What Does an Increase in the Federal Interest Rate Mean for Me?
On June 14, 2017, the Federal Reserve raised the federal interest rate for the fourth time since the 2008 financial crisis, bringing the rate up to 1.25%. The low rates of recent years were meant to stimulate the economy by encouraging consumers to buy major assets like houses and cars by lowering the cost of taking out mortgages and loans to help pay for them. The increased interest rate signals confidence in the stability of the economy by basically taking away the extra encouragement offered by lower interest.
Why is this Important?
An increase in the federal interest rate changes the way that consumers and businesses access credit. A higher federal interest rate means that financial institutions are charged more to borrow money, which is the amount that they have to pay out on things like savings accounts and share certificates (or CDs). Those extra costs get passed onto consumers in the form of higher interest rates charged for things like credit cards and loans.

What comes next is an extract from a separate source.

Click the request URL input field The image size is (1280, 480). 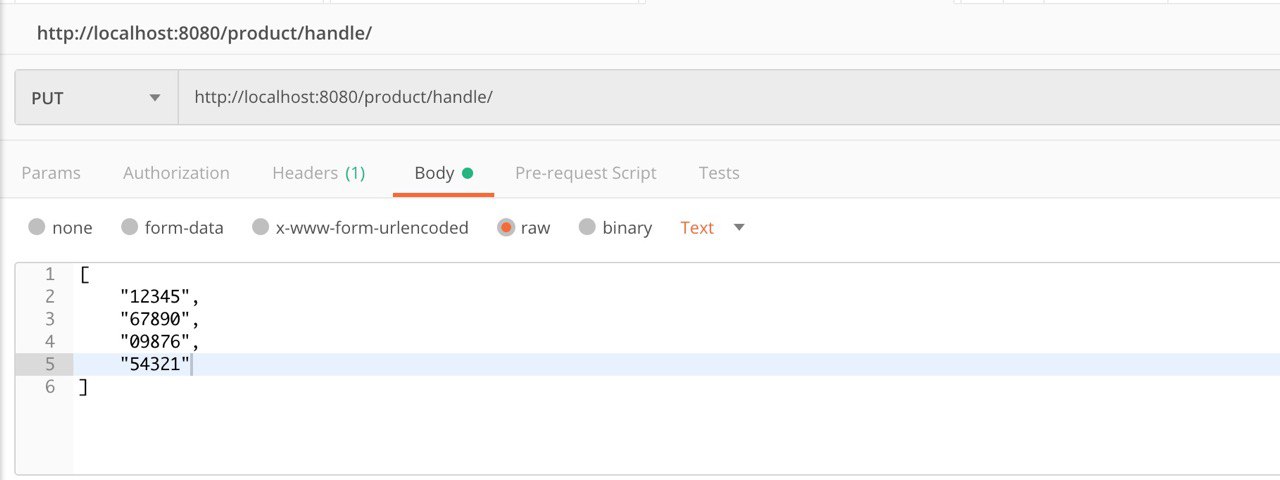click(729, 97)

These things will increase when the Fed raises rates:
The Prime Rate:
The prime rate is the lowest short-term rate of interest that can be charged for borrowing money. However this rate is only reserved for a lucky few with near-perfect credit. But the cost to borrow money generally goes up for everybody, since all rates are based on the prime rate.
Credit Card Rates:
Creditworthiness for a person or business is based on their risk profile. The more likely you are to be able to pay back what you borrowed (with interest), the higher your credit worthiness. The higher your credit worthiness, the lower your interest rate. Since the prime rate went up, consumers have to pay more interest. This makes everybody a little less creditworthy – so all credit card rates go up, too.
Money market and share certificates (and CDs) also have interest rates, which is then paid to consumers. Those rates also rise if the prime rate increases. In theory, this means that consumers will have more money to spend. But the higher interest rates on loans and mortgages might encourage people to pay off their debt rather than spend money in the economy.
S. National Debt:
The national debt is the amount of money that the federal government owes. With higher interest rates, the government now has to repay more money in order to borrow money. The increased borrowing raises the national debt.
Private Student Loan Rates:
Private student loans are usually adjustable-rate loans, meaning that the rate of interest changes with the changing Federal interest rate.